Pour les gourmets de ces bizarreries d’érudition, il serait impossible de trop recommander la Pseudodoxia. D’après le titre et le sujet du livre, on pourrait s’attendre à un écrivain agressif, dont la première pensée est de contredire ; mais il n’en est rien. La nature de Browne est encore plus imaginative que critique, plus portée à créer qu’à détruire. S’il a écrit son traité sur les erreurs, ce n’est point pour le plaisir de les mépriser, c’est pour réjouir sa curiosité en les passant en revue. Avant de se décider à les réfuter, il se donne la satisfaction de tourner longtemps autour d’elles, de s’abandonner à tous les souvenirs qu’elles peuvent faire naître en lui, d’accorder audience à toutes les pensées, les conjectures et les rêveries qu’elles peuvent lui suggérer. C’est un magicien qui se plaît à user de sa baguette, et qui est sous le coup de ses évocations. Il a la foi poétique comme Coleridge la décrivait, — la suspension momentanée d’incrédulité qui nous laisse croire à nos rêves comme à des réalités tant qu’ils sont devant nous. La Bible, l’histoire et la fable ont pour lui une vérité qu’elles n’ont plus maintenant pour personne. Le festin de Balthasar et l’instant exact où la reine entra dans la salle, la manière dont Jaël cloua à terre la tête de Sisara en lui perçant non pas le front, mais les deux tempes, la conduite précise de la femme de Putiphar, qui s’efforça seulement de retenir Joseph sans tous ces apprêts de nudité et de coucher qu’on a inventés, — toutes ces choses ne sont pas seulement devant lui comme des événemens qu’il aurait vus la veille dans sa maison, ce sont des événemens qui ne cessent pas de se passer devant lui. Il connaît Moïse, Aaron ou César mieux que ses amis intimes, et il cite Sisyphe ou Tantale à l’appui de ses leçons d’anatomie : il les a disséqués en esprit, et il voit les muscles qui sont violentés par leur supplice. Cette tendance de son esprit nous apparaîtra plus vivement encore dans les ouvrages où Browne quitte la science pour la spéculation, et nous verrons à quel point sa philosophie et sa théologie en ont ressenti l’influence.
J. MILSAND.
- ↑ Jacques Ier, à son avènement, avait fait brûler en place publique le livre de Reginald Scott, qui avait osé jeter des doutes sur la sorcellerie, et c’est sous son règne que l’on vit des hommes se faire une profession de découvrir les sorciers. En 1668 encore, Joseph Glanvil, un des fondateurs de la Société royale, écrivait son Saducismus triumphatus pour défendre contre les sceptiques l’existence de la magie noire.

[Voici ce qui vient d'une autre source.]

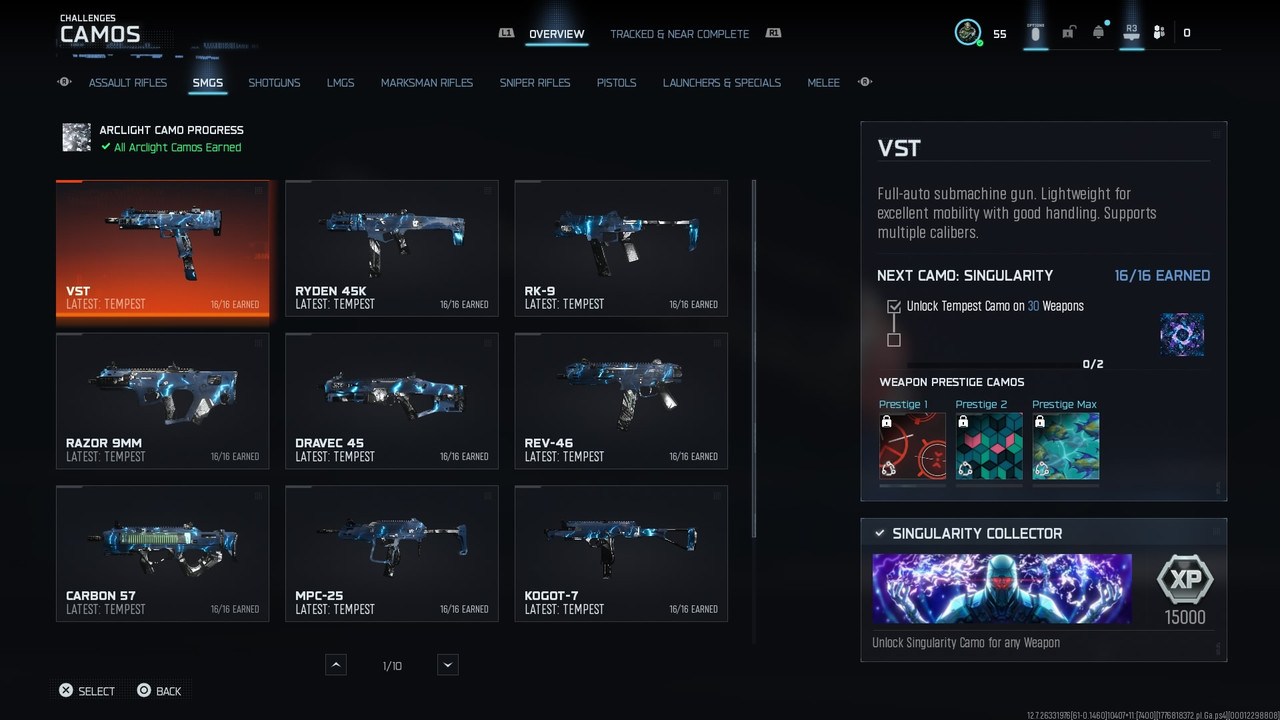
Task: Open the Tracked & Near Complete tab
Action: (679, 34)
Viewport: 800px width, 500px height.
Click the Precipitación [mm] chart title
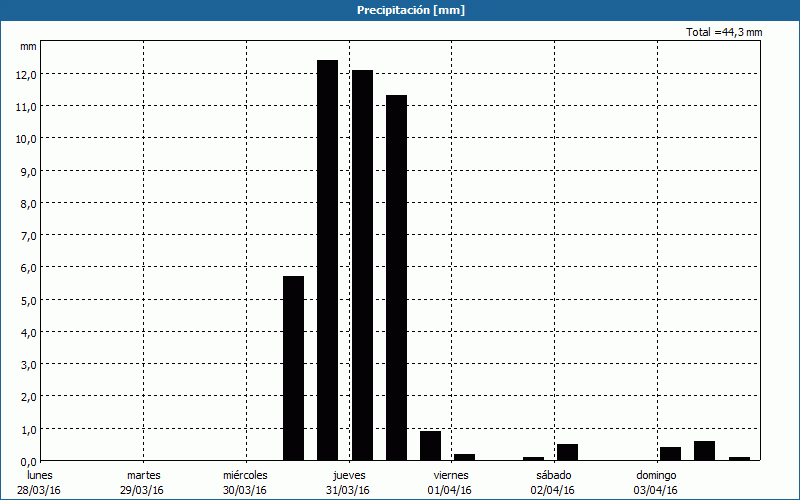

- ↑ Arthur Dee était fils du fameux docteur John Dee qui, en sa qualité d’astrologue, fut chargé de fixer le jour le plus propice pour le couronnement d’Elisabeth, et qui parcourut les capitales et les cours de l’Europe eu compagnie d’Edouard Kelley, l’alchimiste. À en croire les biographes, il fut un des ancêtres de M. Hume, l’évocateur américain, et, sous le nom de skryer, il eut aussi son médium. C’était Kelley qui remplissait près de lui cet office. Dee avoue qu’après avoir perdu ce skryer, il ne trouva personne pour le remplacer : ce qui me ferait croire qu’il était pleinement convaincu, et que, s’il y avait un trompeur, c’était son acolyte. Le docteur possédait aussi un miroir magique où se montraient des formes et des inscriptions révélatrices de l’avenir. « Des esprits, dit-il, lui apparaissaient sous des verres pleins d’eau, d’où sortaient des voix étranges. » Cinquante ans après sa mort, Meric Casaubon publia un de ses nombreux manuscrits : La Relation fidèle de ce qui s’est passé entre John Dee et quelques esprits. Un fait à noter, c’est que Dee, comme la plupart des thaumaturges de son temps, n’était point un esprit vulgaire. Il était bon mathématicien ; il a travaillé à la réforme du calendrier ; il a eu de grandes vues et des idées de génie. Disraeli le père suppose que, pendant ses courses en Europe, il était un agent secret d’Elisabeth. Le même auteur a retracé en grand peintre une scène frappante et solennelle de sa vie, celle où le vieillard, réduit à la misère et assis chez lui entre ses manuscrits et les attestations qu’il a recueillies dans les cours, reçoit majestueusement les commissaires grands seigneurs que la reine, à sa requête, a nommés tout exprès pour s’enquérir de ses titres à la reconnaissance publique.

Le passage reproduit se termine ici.